The year is 2015, and yet far from what the creators of 'Back to th Future' imagined for us. No hover boards or quirky outfits, just stuck up snobs and 'swag fags'. I, myself am a social reject, a freak, a weirdo, and some how I'm okay with that. Ironically I guess you could say I'm not really a 21st century teenager, born in the yester-year of 1998, does that mean am I 90's kid too?. The world has honestly gone completely bonkers, and just 3 days away from my 17th birthday I often question my own existence. I'm not pretty or intelligent, funny or kind hearted, I'm a socially awkward 5ft 7 brown haired 'rock child'; who's bestfriends are an iPad mini and McDonalds' 99p cheese burgers. I have little friends and perhaps that's because I choose tranquility over boring stereotypical 'peers'. I've not always been like this, only since I hit my 14th birthday, I felt a burdan and instead of engaging in conversation I simply listened, eventually I stopped listening and became irrelevant, as irrelevant as Motorolla in the current tech battles, I blended into my sheepish purple school uniform. I stopped existing. Like over 40% of British teenagers, school was excushiatingly painful. A target for bullies, I kept my mouth shut, I only really survived school because of my irrelevance, "anyone not here today?" "Only Mollie, miss".
At 16 years old, on a Saturday night, I once again find myself alone in my room, tucking into an extra large bag of tangy Doritos. Although don't pity me, I chose this life right? Well... No exactly.

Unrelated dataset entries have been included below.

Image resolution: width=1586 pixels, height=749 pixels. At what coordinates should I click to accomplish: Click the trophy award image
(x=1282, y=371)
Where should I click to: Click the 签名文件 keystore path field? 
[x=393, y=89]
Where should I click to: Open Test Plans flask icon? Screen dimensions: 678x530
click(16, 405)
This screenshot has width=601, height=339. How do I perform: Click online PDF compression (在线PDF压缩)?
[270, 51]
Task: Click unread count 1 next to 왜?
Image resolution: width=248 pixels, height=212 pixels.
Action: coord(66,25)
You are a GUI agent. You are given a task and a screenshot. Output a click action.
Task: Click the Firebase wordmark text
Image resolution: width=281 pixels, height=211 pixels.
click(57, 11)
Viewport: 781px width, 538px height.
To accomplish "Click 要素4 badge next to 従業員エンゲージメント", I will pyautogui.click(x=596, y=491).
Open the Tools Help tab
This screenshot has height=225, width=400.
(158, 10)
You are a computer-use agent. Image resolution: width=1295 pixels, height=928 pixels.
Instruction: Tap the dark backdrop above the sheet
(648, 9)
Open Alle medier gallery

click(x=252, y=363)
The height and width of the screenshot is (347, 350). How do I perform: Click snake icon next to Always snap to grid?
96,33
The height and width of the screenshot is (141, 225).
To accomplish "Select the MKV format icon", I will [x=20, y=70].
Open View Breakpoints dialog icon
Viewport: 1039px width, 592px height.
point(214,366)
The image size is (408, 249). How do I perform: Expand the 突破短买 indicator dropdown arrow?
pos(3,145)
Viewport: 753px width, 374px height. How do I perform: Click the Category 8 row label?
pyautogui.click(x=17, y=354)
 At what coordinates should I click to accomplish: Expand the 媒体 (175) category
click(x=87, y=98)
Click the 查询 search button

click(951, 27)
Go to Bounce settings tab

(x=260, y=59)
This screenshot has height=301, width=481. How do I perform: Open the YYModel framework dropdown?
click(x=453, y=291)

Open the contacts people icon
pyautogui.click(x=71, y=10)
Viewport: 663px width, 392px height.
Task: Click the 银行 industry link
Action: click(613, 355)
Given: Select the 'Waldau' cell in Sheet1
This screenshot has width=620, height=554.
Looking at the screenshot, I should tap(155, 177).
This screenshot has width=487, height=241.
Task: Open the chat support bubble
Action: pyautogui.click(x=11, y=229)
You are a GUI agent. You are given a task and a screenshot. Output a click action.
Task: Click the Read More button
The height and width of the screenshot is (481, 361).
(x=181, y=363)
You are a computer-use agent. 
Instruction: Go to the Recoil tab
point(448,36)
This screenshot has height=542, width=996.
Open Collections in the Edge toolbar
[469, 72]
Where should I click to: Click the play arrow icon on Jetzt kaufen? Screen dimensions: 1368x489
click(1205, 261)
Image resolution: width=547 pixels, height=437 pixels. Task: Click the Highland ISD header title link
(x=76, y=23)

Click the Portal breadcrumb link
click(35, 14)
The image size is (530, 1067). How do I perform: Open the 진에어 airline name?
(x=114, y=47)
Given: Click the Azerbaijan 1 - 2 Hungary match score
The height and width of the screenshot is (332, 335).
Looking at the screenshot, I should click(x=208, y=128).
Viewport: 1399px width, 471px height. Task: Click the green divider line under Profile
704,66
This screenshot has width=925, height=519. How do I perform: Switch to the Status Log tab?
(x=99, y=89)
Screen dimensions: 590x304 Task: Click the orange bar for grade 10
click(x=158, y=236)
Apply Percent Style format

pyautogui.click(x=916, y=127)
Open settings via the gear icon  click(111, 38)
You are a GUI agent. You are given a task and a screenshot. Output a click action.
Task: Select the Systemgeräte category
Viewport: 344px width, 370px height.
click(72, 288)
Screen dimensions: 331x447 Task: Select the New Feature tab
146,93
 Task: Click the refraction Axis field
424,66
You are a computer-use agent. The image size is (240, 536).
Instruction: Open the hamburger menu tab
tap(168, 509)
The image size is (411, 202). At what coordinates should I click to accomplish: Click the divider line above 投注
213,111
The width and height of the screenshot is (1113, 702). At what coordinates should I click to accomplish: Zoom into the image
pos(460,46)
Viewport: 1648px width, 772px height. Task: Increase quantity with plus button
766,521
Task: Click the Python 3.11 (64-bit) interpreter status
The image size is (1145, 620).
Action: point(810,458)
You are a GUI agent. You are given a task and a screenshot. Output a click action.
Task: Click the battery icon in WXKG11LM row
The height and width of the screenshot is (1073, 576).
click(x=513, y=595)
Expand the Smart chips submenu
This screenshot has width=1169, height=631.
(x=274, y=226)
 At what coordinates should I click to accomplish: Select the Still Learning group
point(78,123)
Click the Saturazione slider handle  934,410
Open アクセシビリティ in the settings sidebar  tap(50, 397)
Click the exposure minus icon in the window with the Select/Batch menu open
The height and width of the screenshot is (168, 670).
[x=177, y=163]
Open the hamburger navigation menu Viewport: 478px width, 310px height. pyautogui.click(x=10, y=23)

An A level student, I'm absolutely hating it, the lessons are drab, the teachers just as worse. I started as an naïve little nipper, quick to learn. However everything around began to once again collapse beneath my feet. Stability is something we all take for granted, me, I can't say I've ever felt it.
Wandering around on my own account is where you'll often find me, marching to the best of my own drum, some may say. I prefer the term of 'lone wolf', allows me to feel some what empowered by my unusual situation.
Unusual for you, every day to me. So what really is the point of our existence? To be told how to look and act by the cool kids.
'Nah mate fuck that'
Be yourself, no matter how different you are, how you prefer to spend your time, who you prefer to talk to. After all, we all came out a vagina.